20世紀初頭にクロアチアの女性作曲家が紡いだ魅惑のメロディ
ドラ・ペヤチェヴィッチ(1885-1923)はクロアチアの生んだ女性作曲家で37年の短い生涯に約100曲の作品を遺した。近年その存在とロマンティックな作風が静かに認識され始めている。
クロアチアに学び、日本とクロアチア双方で演奏活動を展開するピアニスト安達朋博(1983年生まれ)はキャリア初期からクロアチア音楽、とりわけペヤチェヴィッチの作品を愛し、演奏会で披露してきた。作曲者の故郷に招かれて公演した実績もある。安達は2015年9月28日のリサイタルでペヤチェヴィッチのピアノ協奏曲の日本初演を実現。今回当日のライヴ録音がリリースされる。ピアノ協奏曲は3楽章構成、約30分の作品。ブラームスのピアノ協奏曲第1番やグリーグのピアノ協奏曲風の質感の響きで「いかにもロマン派」な旋律があふれ、ピアノパートには激しいパッションも漲る内容。ピアニストには流麗さと旋律に溺れない構築力が求められるが、安達は彫りの深いタッチで緊張感を保ちつつ、作品の持つ華やかさと叙情味をたっぷり汲み出し、動きの速いところでは俊敏さと歌心を巧みに並立させている。

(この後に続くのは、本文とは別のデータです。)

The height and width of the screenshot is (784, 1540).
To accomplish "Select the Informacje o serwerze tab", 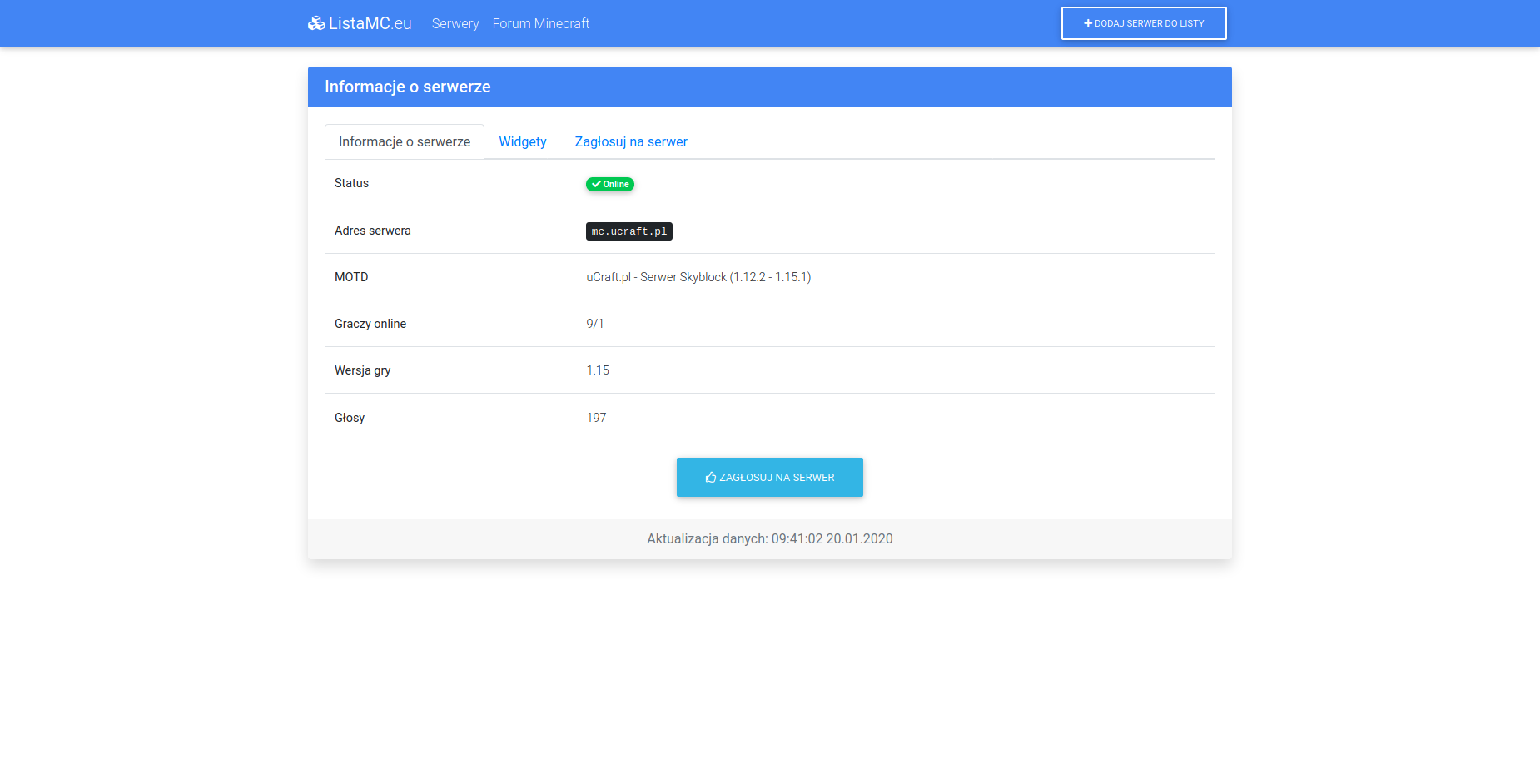I will [x=405, y=142].
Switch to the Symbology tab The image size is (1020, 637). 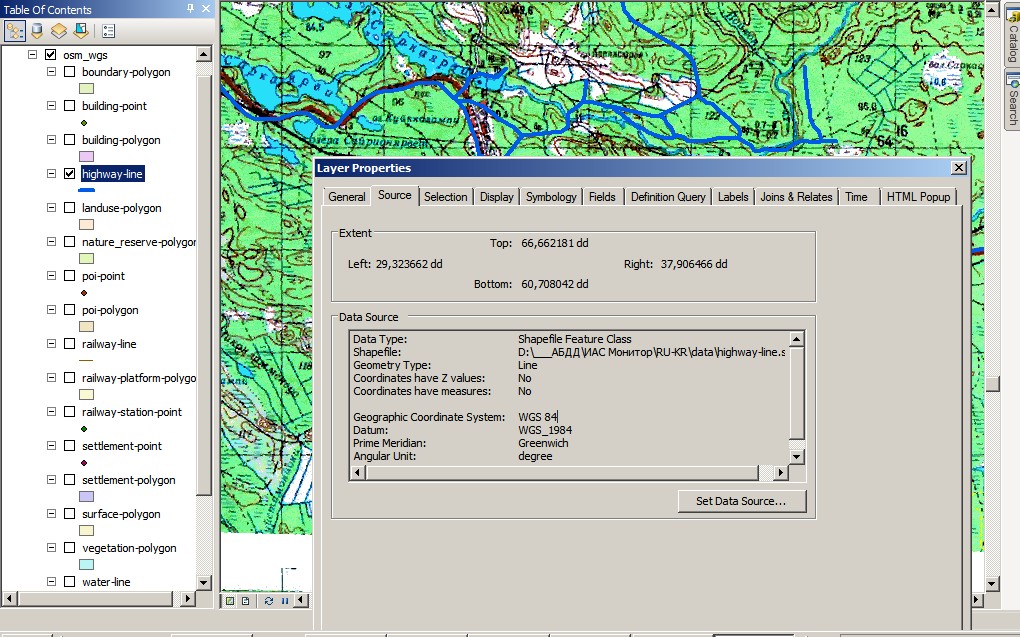coord(550,197)
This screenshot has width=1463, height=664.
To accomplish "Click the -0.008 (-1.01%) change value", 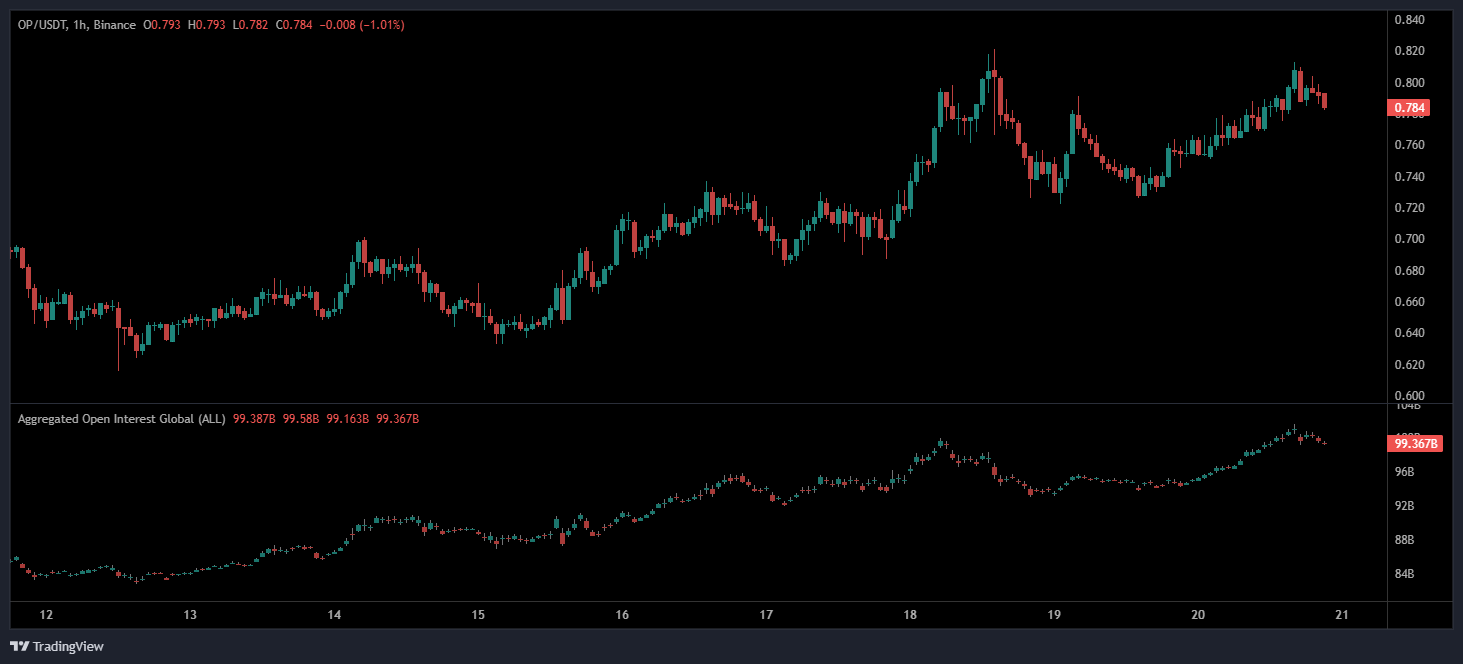I will [x=362, y=25].
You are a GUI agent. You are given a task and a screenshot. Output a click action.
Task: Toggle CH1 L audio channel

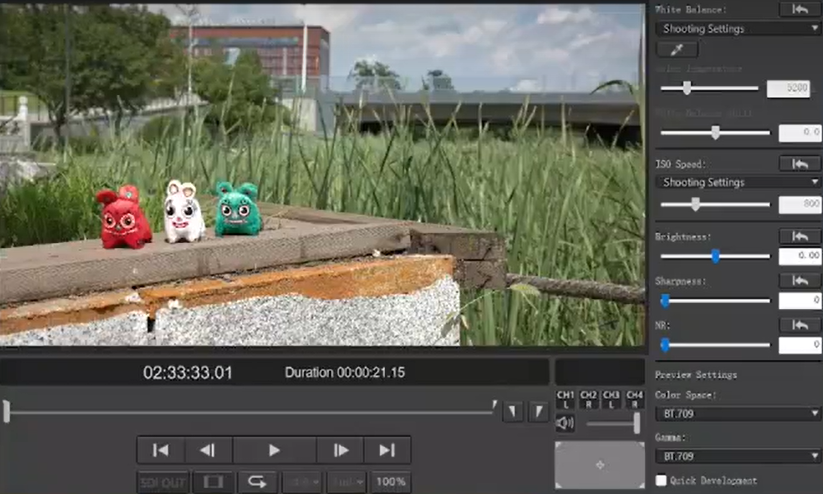[565, 398]
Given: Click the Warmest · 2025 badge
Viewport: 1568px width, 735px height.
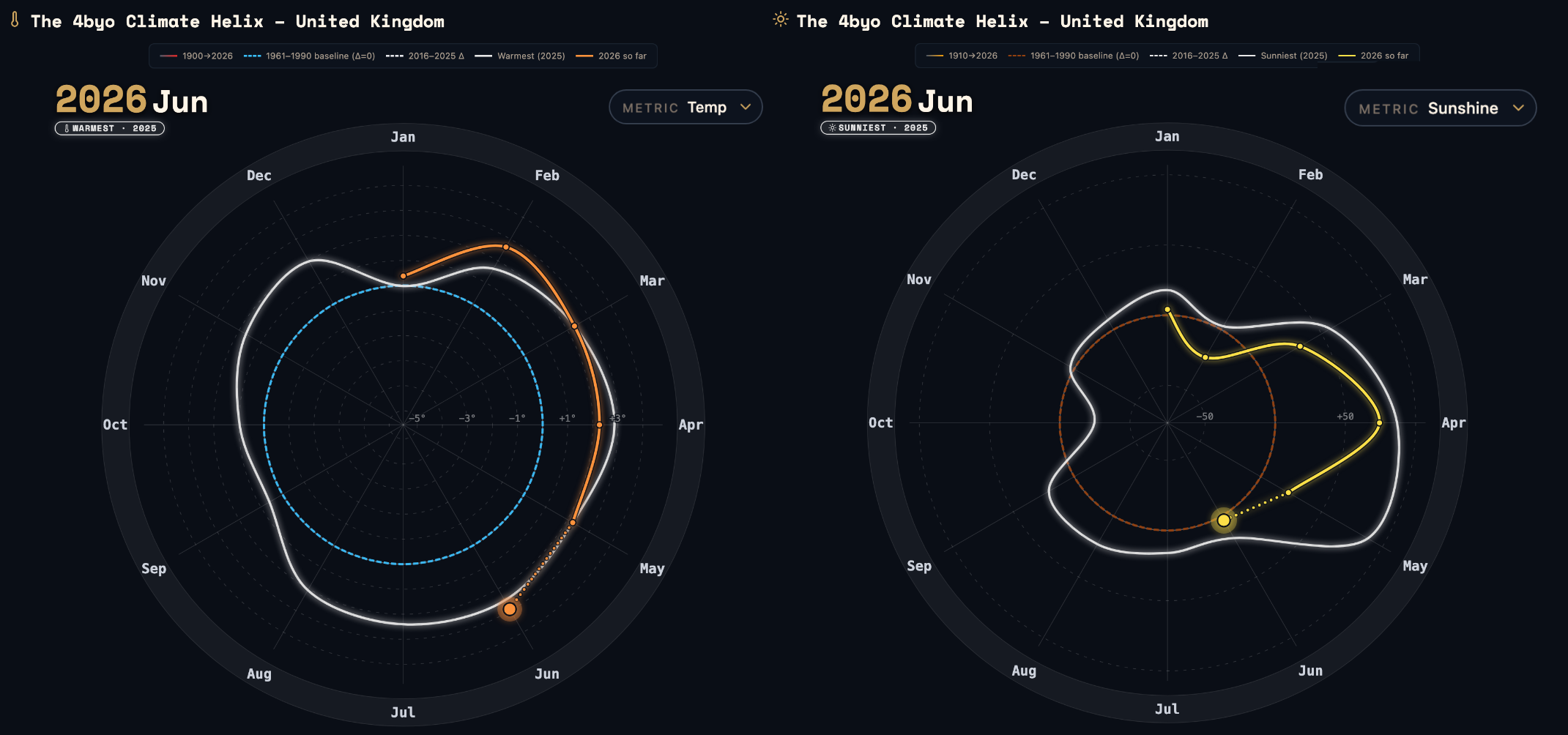Looking at the screenshot, I should coord(110,129).
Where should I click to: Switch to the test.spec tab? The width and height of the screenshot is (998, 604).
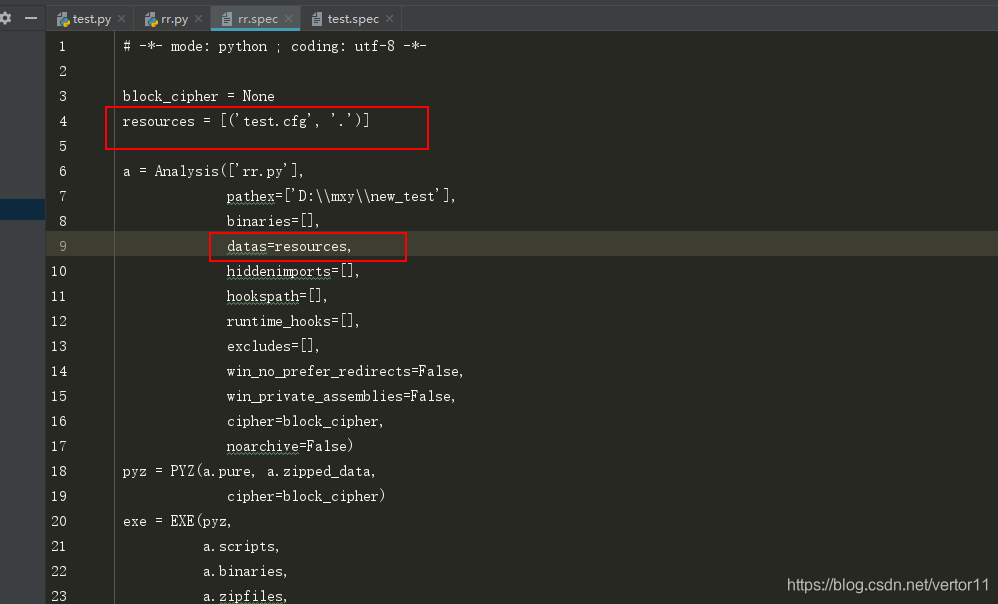[355, 18]
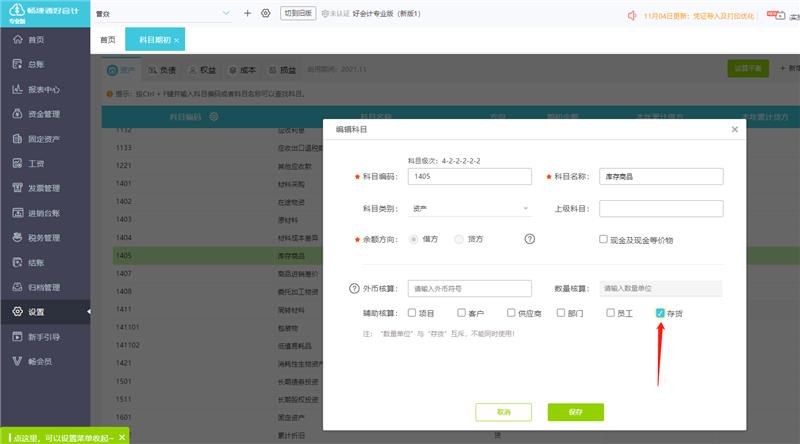Click the 首页 home icon in sidebar
Screen dimensions: 800x444
pos(18,39)
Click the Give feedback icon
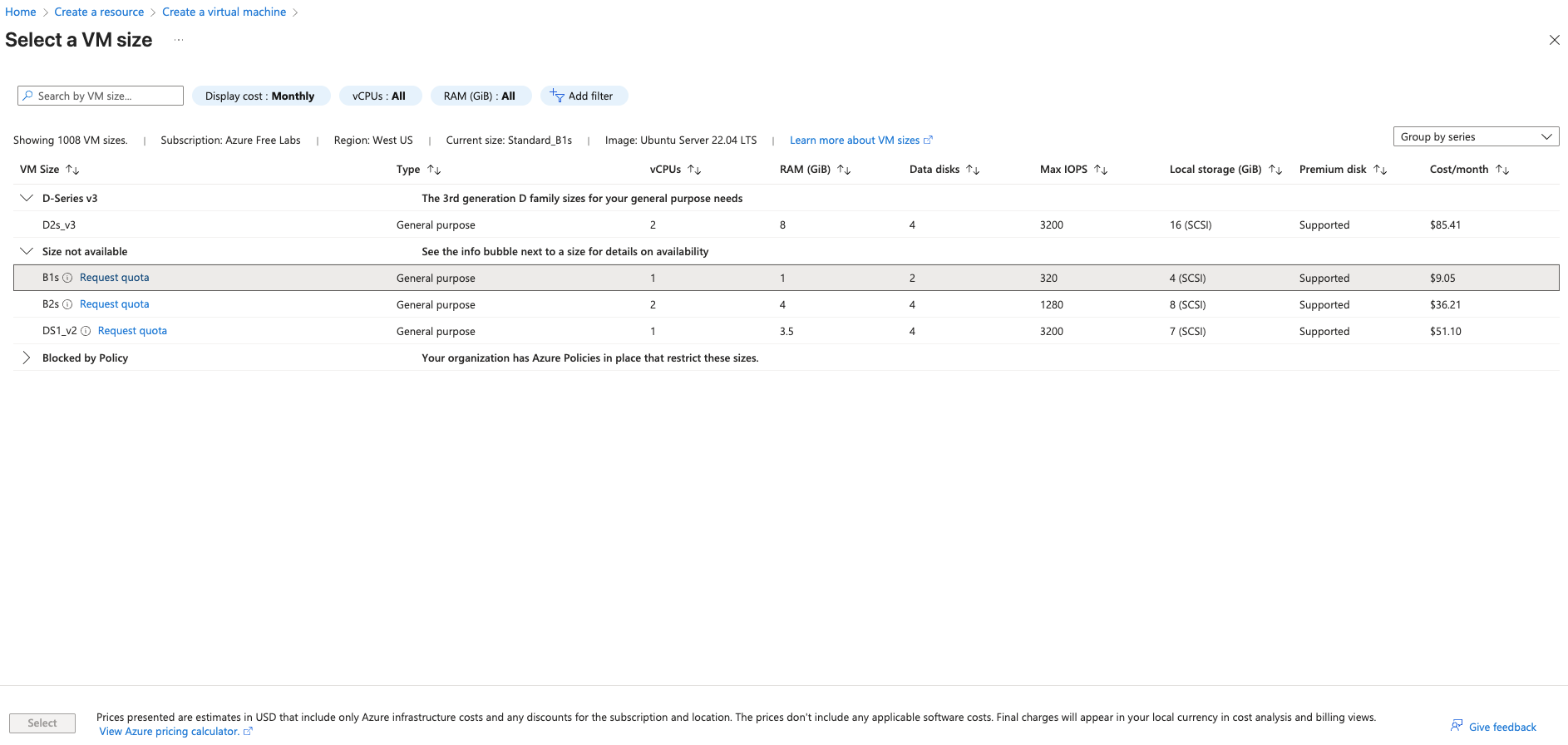The image size is (1568, 745). [x=1457, y=726]
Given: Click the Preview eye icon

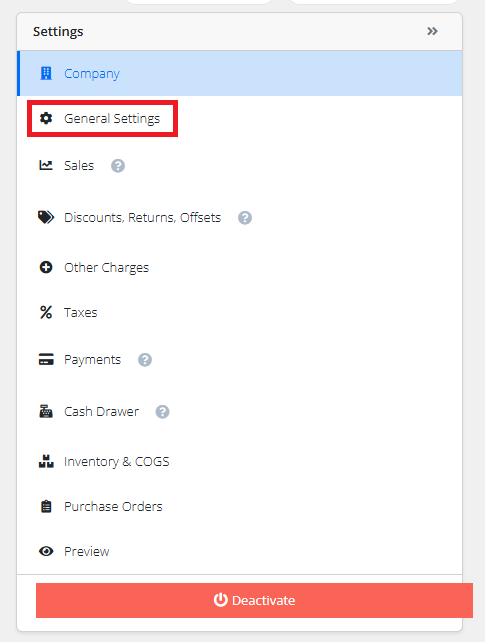Looking at the screenshot, I should click(46, 551).
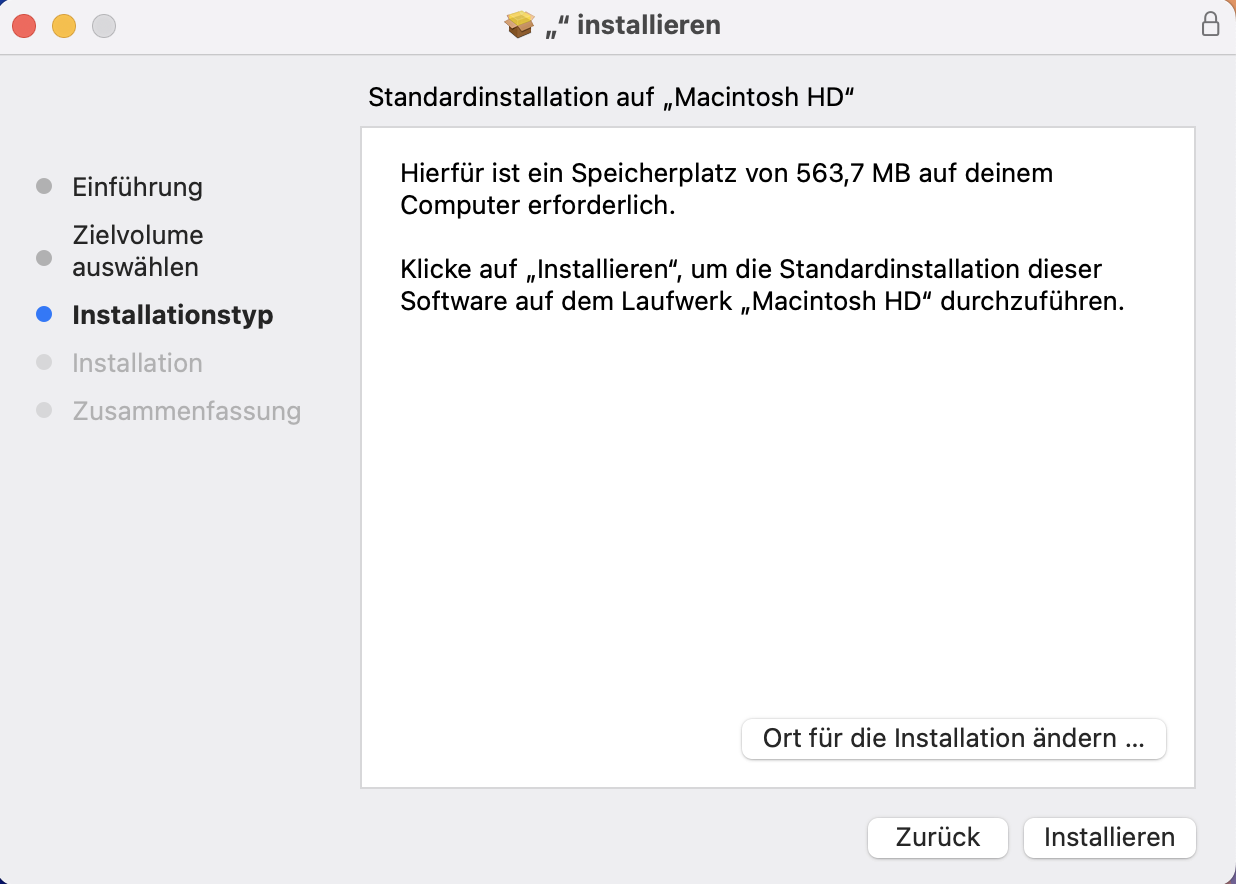Click the gray disabled zoom window button
Viewport: 1236px width, 884px height.
pos(104,26)
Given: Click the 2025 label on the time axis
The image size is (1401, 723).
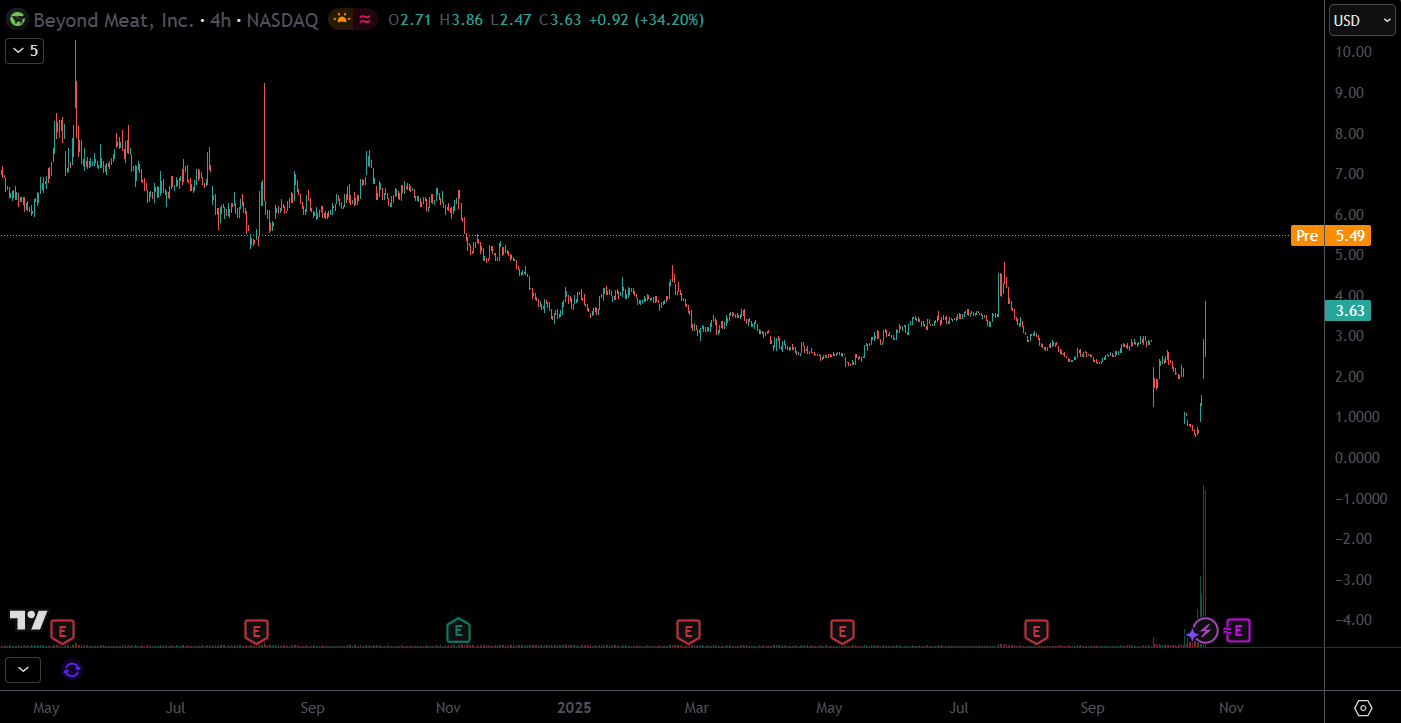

本アルバムには同じ演奏会で取り上げられたペヤチェヴィッチの大オーケストラのための序曲、ピアノとオーケストラのための協奏的幻想曲が併録されている。序曲はブラームスの悲劇的序曲を思わせるがっしりした骨格。所々女流らしく(?)なよやかな情感が浮かぶ。協奏的幻想曲はサン=サーンスのピアノ協奏曲第2番やリヒャルト・シュトラウスのブルレスケを連想させるメリハリのきいた作品。ピアノ協奏曲より完成度が高く、演奏もよりこなれている。共演の井上喜惟指揮、ジャパン・シンフォニアは演奏機会の少ないしかも各パートの出し入れの難しい作品をしっかり把握、輪郭の明瞭なサウンドに詩情をすっきり織り込んで演奏全体を引き締めている。単なる作品紹介以上の濃い魅力が詰まった1枚。後期ロマン派好き、美メロ愛好家のマストアイテム。